Semplicemente Ciao di Monica Pasero

Ciao, io e te non ci incontreremo mai o forse un giorno ci vedremo per strada e tu eviterai il mio sguardo abbassando la testa, oppure giocherellando con il cellulare o l ‘orologio farai finta di fare qualcos’altro di molto importante, ma non mi guarderai negli occhi, forse mi darai una breve occhiata per curiosità,soffermandoti a pensare quanto sei fortunato a non essere come me, può darsi pure che dopo scuoterai la testa impietosendoti e farai un sorriso di circostanza a mia madre accanto a me come per dire “Le sono vicino!”.
Proseguirai per la tua strada preso nei tuoi mille impegni , il mio ricordo svanirà prima che giri l’angolo,di me non ti resterà più nulla, solo quella spiacevole sensazione che si sente quando per sfortuna o per caso ci s’imbatte nella realtà dei diversi.
Per me sarà diverso, fermerò il mio cammino e tirando la camicia di mia madre chiederò chi sei?.
Lei mi dirà che non lo sa, che sei un signore che passava da quella strada ,ma io non mi accontenterò e nella mia ossessione lo chiederò almeno altre 50 volte chi sei, fino a che, mia madre esasperatati darà un nome,ma poi vorrò sapere dove andavi e perché mi hai guardato se poi non mi hai nemmeno salutato? Così insisterò per la prossima ora con mia madre, chiedendo il perché tu avessi agito così.
Alla fine mia madre mi dirà che eri di fretta e che la prossima volta mi saluterai. Tornerò a casa con te in testa, pensando, ma dove doveva andare così di fretta per non potermi fare un saluto? Io in fondo ho mosso per ben due volte la testa nella sua direzione ,io lo salutato!
Certo non ho detto “Ciao” perché quello lo dico solo a chi conosco bene come a mia sorella che saluto ogni volta che mi passa davanti o mia mamma o mio papà li saluto sempre, a volte s’arrabbiano perché dicono che basta una volta. Macché significa solo una volta? Appena li vedo davanti li saluto, li conosco e li saluto,ma saluto anche gli estranei a mio modo, non sono maleducato, mamma me l’ha insegnato da piccolo che si deve sempre salutare per educazione.
Finalmente arrivo a casa prendo il mio quaderno a quadretti e la mia penna nera,oggi farò un elenco di nomi dei mie compagni di scuola, mi piace fare gli elenchi mi rilassa, mi mette in ordine le cose che si accumulano nella mia testa, ho bisogno di ordine per stare bene.
Scrivo tutti i nomi dei miei compagni poi i miei professori poi mamma, papà, mia sorella ed io ed infine nella lista metto Davide così si chiamava quel signore incontrato in quella strada stamani.
Mi rilasso, sorrido, ora posso proseguire la mia giornata.
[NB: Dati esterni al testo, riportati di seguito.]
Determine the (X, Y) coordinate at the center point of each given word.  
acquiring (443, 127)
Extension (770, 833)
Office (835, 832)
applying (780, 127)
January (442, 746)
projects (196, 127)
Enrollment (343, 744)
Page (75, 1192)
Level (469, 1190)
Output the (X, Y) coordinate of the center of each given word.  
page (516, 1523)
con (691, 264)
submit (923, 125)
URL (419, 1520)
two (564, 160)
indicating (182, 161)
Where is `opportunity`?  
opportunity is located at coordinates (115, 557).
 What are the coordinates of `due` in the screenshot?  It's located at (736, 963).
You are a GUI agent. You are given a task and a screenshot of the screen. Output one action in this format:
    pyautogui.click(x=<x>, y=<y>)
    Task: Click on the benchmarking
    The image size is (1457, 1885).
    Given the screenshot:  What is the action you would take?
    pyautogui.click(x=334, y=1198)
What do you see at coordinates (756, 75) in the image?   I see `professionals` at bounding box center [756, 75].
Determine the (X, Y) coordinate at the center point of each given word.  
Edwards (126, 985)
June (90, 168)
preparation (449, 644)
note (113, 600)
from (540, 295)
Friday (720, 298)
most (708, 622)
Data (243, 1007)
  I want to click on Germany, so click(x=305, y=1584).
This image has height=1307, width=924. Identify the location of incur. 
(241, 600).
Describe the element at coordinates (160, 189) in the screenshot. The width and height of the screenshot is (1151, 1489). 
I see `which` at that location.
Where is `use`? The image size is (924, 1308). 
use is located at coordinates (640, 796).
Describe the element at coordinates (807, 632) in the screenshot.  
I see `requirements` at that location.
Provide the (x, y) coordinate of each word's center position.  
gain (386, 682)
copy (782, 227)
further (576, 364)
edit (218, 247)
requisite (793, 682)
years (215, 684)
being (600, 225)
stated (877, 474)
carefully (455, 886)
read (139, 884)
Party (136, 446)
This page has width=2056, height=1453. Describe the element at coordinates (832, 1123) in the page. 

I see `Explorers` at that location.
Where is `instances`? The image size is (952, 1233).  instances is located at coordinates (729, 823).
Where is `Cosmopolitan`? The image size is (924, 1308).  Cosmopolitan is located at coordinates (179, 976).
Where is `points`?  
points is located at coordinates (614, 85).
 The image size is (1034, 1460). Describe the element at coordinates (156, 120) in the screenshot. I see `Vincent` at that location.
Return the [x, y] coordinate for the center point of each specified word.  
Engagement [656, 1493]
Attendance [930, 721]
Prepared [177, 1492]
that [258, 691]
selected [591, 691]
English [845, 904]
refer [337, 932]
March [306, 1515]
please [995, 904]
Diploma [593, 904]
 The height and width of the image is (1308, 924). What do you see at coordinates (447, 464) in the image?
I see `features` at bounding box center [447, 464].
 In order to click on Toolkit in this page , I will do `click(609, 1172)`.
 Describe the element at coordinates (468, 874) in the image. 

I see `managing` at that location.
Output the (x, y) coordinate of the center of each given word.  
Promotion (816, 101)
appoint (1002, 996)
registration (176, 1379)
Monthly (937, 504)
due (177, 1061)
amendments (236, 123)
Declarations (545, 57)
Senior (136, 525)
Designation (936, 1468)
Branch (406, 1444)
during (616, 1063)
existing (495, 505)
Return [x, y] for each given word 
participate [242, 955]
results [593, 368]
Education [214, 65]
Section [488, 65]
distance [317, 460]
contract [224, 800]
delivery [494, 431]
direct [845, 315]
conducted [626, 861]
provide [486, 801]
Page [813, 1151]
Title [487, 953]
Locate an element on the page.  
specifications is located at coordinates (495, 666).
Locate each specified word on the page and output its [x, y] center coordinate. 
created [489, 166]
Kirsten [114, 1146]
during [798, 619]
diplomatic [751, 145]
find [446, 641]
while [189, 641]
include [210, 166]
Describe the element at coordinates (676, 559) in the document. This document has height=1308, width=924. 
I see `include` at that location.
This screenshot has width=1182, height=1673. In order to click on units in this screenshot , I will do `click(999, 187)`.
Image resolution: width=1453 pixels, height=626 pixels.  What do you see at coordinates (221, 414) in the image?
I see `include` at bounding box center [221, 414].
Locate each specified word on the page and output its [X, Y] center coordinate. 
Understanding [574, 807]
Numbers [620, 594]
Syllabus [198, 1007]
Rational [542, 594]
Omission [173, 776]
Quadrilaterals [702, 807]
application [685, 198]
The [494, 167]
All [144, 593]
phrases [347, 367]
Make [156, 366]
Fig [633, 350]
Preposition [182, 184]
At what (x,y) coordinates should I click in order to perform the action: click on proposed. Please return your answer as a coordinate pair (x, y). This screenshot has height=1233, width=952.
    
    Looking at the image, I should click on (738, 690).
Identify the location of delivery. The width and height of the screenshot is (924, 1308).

Penso che mi trasformerò,mi piace tanto mascherami, nel mio armadio ho una scatola piena di costumi fin da quando ero piccolo, mamma li vuole buttare, ma io non voglio e li tengo tutti nella scatola. Ogni giorno recito una parte, oggi mi vestirò da Davide si dico sorridendo poi indosso la camicia quella della festa, poi prendo in prestito la giacca di papà tanto lui non la usa mai. i jeans già c’è l’ho. Davide li aveva più scuri, ma andranno bene pure questi credo.
Disegno un paio di baffi con il pennarello, mi guardo allo specchio sono soddisfatto, Beh ! ho gli occhi nocciola io i suoi erano verdi, ma non posso colare gli occhi dico a me stesso.
Prendo il cellulare di mamma in mano, sono davvero uguale a Davide penso.
Ora recito nella mia stanza con i miei pupazzi che si trasformano in me e in mamma che passeggiamo in centro come stamani.
Io sono Davide mi fermo e sorrido al pupazzo che impersona me, il pupazzo scuote la testa, mi sta salutando io dico “iao Abele!”
il pupazzo mi risponde: “Ciao Davide!”